## [Texte à lire]
————

Balades, carnets de voyages, coups de coeur...

Bienvenue sur mon blog

Les photos et les textes publiés sur ce blog ne sont pas libres de droits.
Utilisation et reproduction interdites sans autorisation écrite de l'auteur.

mardi 19 juillet 2011

2005 : le grand retour en Algérie (suite 6)

Dimanche 24 avril 2005 (suite) - Enfin, nous avons quartier libre…

Je suis pris en charge par Salah M. et l’inévitable homme de la sécurité. Ils ont pour consigne de me conduire où je veux. J’en profite pour retourner dans les quartiers qui ont marqué ma jeunesse. En descendant en ville, je leur demande de m’arrêter au faubourg Saint-Charles, pour faire quelques photos. Salah m’emmène ensuite chez lui. Il habite au n°5 de l’Avenue Jean Mermoz (aujourd’hui rue Ouarti Abderrahmane), dans l’ancienne propriété des frères Jean et Pierre M., là où nous étions nous-mêmes locataires jusqu’en 1962 (en face du nouveau marché couvert). Je pense que c’est pour cette raison qu’il s’est proposé de me servir de guide. Salah occupe l'un des appartements du premier étage, juste au-dessus du nôtre. Au-dessus de la grille d’entrée subsiste encore la plaque de marbre gravée "Villa Suzanne". 
Accueil chaleureux de son épouse, enseignante (Salah est directeur de banque). Demain, je serai reçu par les locataires du rez-de-chaussée.


Je me rends ensuite dans l’ancienne Rue Jules Ferry. J'y suis né, au n°11. A l’intérieur, je suis reçu par deux vieilles dames, dont une centenaire, qui assurent très bien se souvenir d’Éliane, ma mère. Dans le même quartier, je rencontre un ami d’enfance de Jean-Pierre C., Abdelkader A., qui me demande de tout faire pour le mettre en relation avec son ami. Cette anecdote est un exemple parmi tant d'autres de cette soif de retrouvailles...

Et puis, nous voilà Rue Victor Hugo, aujourd’hui Rue de l’ALN. Cette première descente à pied de l’ancienne place du Monument aux Morts vers la place Thagaste, fut un vrai délice. J’étais emporté dans un tourbillon, totalement immergé dans les odeurs, les cris de la rue, les bruits d’une circulation dense et anarchique. Et partout, autour de moi, les visages avenants des habitants qui comprenaient que j’étais du pays, qui prenaient plaisir à engager la conversation, à me souhaiter la bienvenue, à m’interroger sur ma famille. J’avais même l’impression de lire des mots de bienvenue dans l’invisible de la pensée de ceux qui ne parlaient pas et me regardaient comme une bête curieuse.

————

## [Données fournies]
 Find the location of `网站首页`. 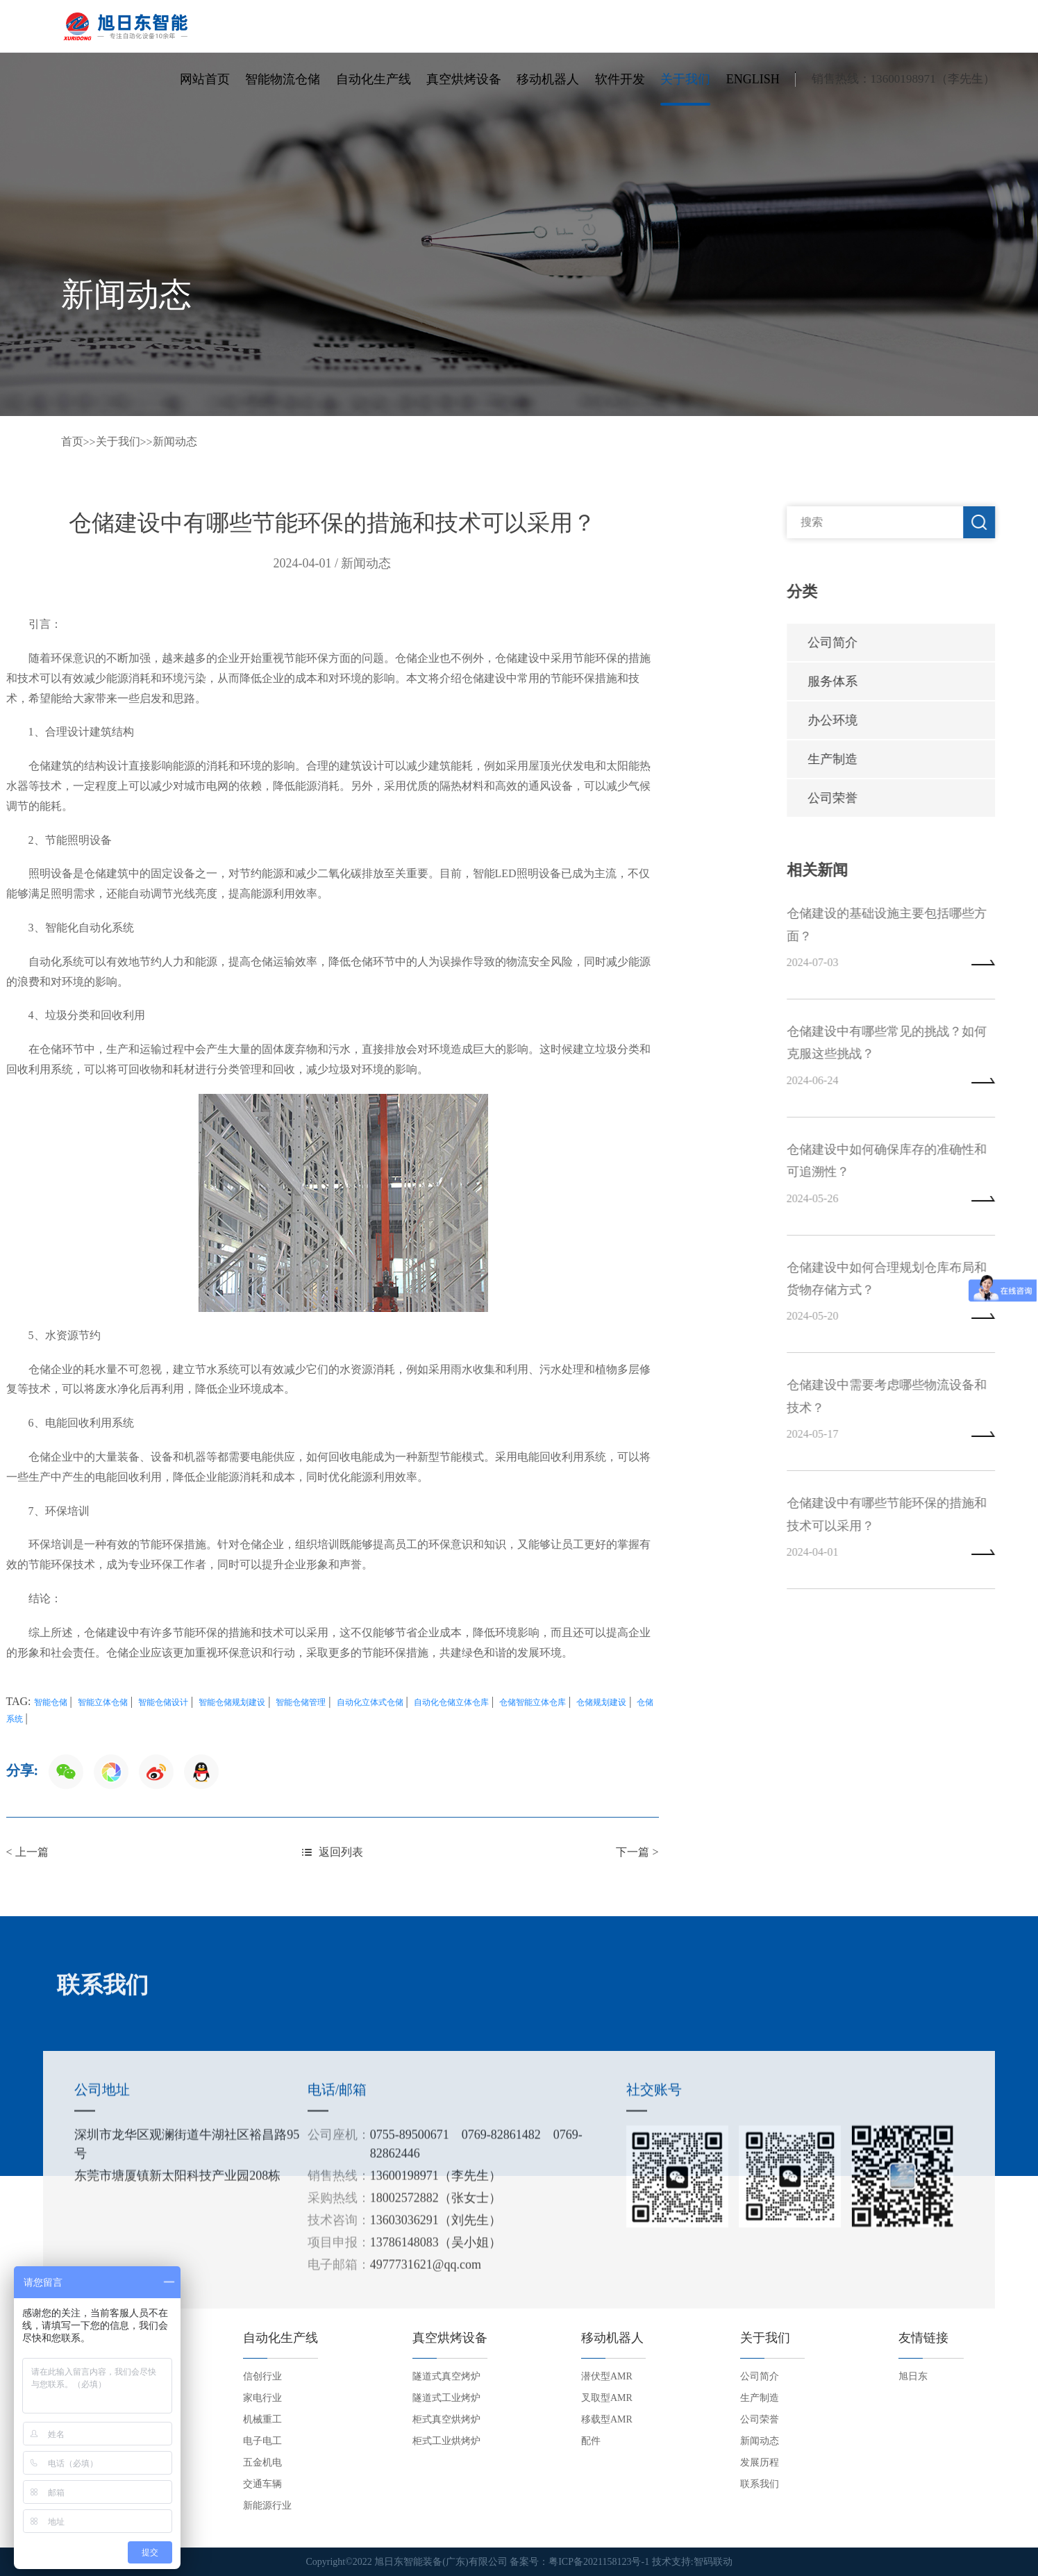

网站首页 is located at coordinates (205, 79).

————

## [Votre tâche]
Reprenez le récit du retour en Algérie en 2005 et poursuivez-le à partir de sa dernière phrase.

## [Corrigé]
Mythique à plus d’un titre pour tous les anciens Souk-Ahrassiens, la rue Victor Hugo était un lieu de rencontre et de convivialité. Aujourd’hui, les magasins existent encore, dans la même succession qu’avant l’Indépendance. En les revoyant, chaque porte d’immeuble, chaque devanture prend une identité particulière, auréolée d’un passé tissé d’intimité et de sentiments. Le Lion d’Or, qui n’est plus un magasin de tissus mais un café ; l'ancien café de Michel N. qui a gardé sa vocation de rendez-vous des footballeurs ; le Gagne-Petit le salon de coiffure de Jeannot R., aujourd’hui boutique de sport tenu par un ancien footballeur de l’ESSA (L’Entente Sportive Souk-Ahrassienne)… L'ESSA : je pourrais en parler pendant des heures de cette équipe de football ! de ses "Diables rouges" de talent qui faisaient trembler les plus grandes formations de l'Est algérien et qui nous ont procuré d'inoubliables moments d'émotion !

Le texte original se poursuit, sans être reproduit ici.